The northward movement of moist air over a snow-covered surface allowed for widespread advection fog in the midwest overnight from January 9th to 10th. The animation, above, shows GOES-R IFR Probabilities at 2-hour time steps. Included in the plots are surface observations and cloud ceilings (documenting the widespread region of IFR conditions) and the RTMA Dewpoint analysis that shows the slow northward movement of dewpoints at the surface. As this moist air moves over the cold snow-covered surface (the snow analysis from the National Operational Hydrological Remote Sensing Center is below), advection fog is a result. The GOES-R IFR Probability fields do a fine job of outlining where the IFR conditions are observed.

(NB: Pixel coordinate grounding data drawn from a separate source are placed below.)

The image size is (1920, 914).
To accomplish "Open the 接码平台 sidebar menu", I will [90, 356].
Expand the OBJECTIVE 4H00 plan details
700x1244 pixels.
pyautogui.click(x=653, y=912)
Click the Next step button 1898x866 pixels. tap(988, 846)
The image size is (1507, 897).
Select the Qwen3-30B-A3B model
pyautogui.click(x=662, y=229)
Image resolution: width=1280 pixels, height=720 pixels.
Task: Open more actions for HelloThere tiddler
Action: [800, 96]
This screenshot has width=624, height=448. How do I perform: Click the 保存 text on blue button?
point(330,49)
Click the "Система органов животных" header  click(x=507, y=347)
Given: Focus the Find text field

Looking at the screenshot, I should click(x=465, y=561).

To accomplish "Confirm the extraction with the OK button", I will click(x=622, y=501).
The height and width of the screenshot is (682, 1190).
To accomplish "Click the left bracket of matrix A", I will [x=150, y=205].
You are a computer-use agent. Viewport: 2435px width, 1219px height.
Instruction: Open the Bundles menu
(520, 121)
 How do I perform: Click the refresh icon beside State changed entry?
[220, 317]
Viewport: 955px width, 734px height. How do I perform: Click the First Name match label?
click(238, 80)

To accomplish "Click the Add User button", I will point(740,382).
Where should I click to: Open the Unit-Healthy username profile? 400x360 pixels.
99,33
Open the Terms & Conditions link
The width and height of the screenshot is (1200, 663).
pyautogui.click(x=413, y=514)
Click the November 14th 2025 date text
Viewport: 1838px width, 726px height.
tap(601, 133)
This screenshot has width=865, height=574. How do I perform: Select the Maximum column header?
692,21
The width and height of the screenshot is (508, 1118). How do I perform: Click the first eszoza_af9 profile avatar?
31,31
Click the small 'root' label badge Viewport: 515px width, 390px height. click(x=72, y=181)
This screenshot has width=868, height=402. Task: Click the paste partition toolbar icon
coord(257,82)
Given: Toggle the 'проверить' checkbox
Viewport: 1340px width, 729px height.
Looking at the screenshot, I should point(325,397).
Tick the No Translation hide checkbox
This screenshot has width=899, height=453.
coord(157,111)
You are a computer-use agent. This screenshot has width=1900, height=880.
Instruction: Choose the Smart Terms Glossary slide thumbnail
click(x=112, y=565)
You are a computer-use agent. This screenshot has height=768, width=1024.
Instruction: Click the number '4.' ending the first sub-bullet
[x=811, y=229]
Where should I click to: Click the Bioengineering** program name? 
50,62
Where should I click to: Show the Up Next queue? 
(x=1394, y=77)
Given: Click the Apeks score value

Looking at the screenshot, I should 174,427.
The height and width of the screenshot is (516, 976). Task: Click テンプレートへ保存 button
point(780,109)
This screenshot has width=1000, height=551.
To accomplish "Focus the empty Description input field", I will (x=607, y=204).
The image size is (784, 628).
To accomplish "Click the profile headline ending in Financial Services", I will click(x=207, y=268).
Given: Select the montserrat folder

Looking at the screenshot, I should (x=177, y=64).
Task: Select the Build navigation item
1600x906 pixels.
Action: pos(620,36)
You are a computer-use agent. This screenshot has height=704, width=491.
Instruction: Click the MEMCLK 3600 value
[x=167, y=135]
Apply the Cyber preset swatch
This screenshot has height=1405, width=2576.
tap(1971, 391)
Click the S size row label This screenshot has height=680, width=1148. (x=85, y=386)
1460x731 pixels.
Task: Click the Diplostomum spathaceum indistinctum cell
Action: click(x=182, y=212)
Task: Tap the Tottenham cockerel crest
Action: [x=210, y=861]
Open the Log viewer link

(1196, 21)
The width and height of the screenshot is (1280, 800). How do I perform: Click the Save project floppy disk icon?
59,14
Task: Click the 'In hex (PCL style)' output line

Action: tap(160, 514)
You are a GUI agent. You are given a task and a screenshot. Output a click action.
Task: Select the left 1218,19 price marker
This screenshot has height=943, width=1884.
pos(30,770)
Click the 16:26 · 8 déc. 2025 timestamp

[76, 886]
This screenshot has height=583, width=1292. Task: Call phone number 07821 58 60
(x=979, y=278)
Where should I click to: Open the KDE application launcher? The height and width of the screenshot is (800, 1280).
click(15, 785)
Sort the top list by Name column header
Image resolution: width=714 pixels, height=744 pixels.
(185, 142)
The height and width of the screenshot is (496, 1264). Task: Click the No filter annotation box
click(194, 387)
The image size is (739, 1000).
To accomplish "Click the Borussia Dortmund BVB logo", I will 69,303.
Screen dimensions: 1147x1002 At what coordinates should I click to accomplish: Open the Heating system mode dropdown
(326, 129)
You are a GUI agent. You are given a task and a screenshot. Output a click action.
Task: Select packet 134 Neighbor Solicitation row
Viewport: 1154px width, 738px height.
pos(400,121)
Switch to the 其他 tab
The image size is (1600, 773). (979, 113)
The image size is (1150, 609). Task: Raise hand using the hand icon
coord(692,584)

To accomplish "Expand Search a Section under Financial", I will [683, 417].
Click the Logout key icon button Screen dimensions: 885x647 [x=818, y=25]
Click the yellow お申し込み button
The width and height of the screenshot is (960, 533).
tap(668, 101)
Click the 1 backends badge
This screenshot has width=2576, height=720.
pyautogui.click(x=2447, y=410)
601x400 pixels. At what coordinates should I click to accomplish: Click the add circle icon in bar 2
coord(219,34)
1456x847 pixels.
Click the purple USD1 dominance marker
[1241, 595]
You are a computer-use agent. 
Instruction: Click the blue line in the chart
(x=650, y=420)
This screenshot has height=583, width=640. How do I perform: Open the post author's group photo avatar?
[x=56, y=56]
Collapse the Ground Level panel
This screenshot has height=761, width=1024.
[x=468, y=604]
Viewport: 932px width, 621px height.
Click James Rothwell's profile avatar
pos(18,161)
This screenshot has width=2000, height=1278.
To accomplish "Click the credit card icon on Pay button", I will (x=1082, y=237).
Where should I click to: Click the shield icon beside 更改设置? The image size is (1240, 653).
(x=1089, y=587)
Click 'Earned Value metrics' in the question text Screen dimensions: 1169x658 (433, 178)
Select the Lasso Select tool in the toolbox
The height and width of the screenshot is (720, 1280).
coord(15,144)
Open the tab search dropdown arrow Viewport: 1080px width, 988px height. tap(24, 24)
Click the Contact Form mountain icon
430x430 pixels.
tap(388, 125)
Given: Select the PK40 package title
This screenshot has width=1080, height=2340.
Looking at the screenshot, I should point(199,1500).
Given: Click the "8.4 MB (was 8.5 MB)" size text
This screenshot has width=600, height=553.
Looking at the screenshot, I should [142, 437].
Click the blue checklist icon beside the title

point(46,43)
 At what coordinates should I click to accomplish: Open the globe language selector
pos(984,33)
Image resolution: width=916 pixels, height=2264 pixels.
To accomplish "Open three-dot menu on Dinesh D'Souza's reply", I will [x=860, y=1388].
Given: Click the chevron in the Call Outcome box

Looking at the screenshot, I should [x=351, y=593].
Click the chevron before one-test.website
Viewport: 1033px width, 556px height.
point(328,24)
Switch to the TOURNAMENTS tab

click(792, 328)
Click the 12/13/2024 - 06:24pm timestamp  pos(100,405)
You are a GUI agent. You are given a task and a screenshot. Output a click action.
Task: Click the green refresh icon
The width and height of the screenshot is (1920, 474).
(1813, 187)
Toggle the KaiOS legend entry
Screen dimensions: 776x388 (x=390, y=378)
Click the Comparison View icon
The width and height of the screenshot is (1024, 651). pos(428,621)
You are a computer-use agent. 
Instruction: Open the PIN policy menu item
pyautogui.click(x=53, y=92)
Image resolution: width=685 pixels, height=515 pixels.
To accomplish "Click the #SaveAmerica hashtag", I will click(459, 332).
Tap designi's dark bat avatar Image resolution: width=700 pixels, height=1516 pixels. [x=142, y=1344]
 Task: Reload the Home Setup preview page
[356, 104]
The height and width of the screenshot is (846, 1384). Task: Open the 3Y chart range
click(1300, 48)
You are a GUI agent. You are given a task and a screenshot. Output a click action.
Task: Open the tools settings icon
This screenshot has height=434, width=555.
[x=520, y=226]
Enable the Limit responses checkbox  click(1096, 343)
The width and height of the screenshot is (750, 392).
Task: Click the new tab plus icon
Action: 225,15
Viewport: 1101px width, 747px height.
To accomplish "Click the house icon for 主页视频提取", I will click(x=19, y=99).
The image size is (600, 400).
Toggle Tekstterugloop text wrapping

Note in the animation above how the presence of higher clouds moving up from the southwest affects the IFR Probability fields. As high clouds overspread the advection fog, satellite data can no longer be incorporated into the GOES-R IFR probability algorithm, and IFR Probabilities drop, in this case from values near 90% to values near 55%.
Polar-orbiting data can also give information about low clouds and fog. Temporal resolution is far superior to geostationary, as shown below. In cases of small-scale fog, polar orbiter data can give important information by identifying the first region of a developing fog. In large-scale cases such as this, high-resolution data can better identify edges to the fields. The MODIS data in this case does show high probabilities over the midwest; the brightness temperature difference field shows evidence of high clouds from central Iowa southwestward. As with the GOES data, the presence of high clouds results in lower IFR Probabilities.
Suomi/NPP data, below, from the Day/Night band shows widespread cloudiness over the midwest. The clouds are illuminated by the moon, nearly full, setting at this time in the west. Shadows are being cast by high clouds on the lower clouds over western Minnesota. The brightness temperature difference fields from Suomi/NPP are very similar to the MODIS data. In contrast to MODIS, the VIIRS instrument does not have a water vapor sensor, so the IFR Probability algorithms are not directly transferable to Suomi/NPP VIIRS data.